- **Problem**
Would you transcribe the records below from the line with "Expand the 测试产品1 product selector" to the line with "Expand the Measures dropdown in 欄區", ends included, exactly and with nothing more, leaving the pictures out?

- **Data shown**
◇ ◇ ◇

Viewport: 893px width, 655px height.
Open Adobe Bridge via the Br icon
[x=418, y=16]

◇ ◇ ◇

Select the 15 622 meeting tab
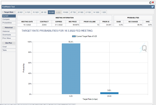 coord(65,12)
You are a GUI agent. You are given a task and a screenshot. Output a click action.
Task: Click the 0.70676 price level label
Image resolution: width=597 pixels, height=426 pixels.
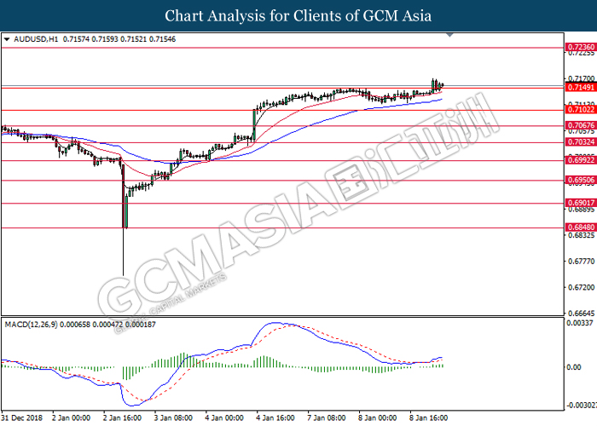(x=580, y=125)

◇ ◇ ◇

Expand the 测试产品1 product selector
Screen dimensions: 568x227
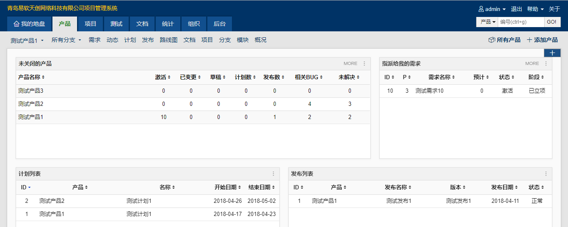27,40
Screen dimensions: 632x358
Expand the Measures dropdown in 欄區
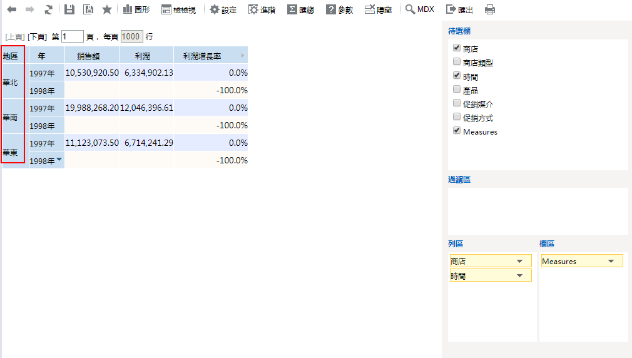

◇ ◇ ◇

- **Exercise response**
Expand the 测试产品1 product selector
Screen dimensions: 568x227
27,40
Screen dimensions: 632x358
Expand the Measures dropdown in 欄區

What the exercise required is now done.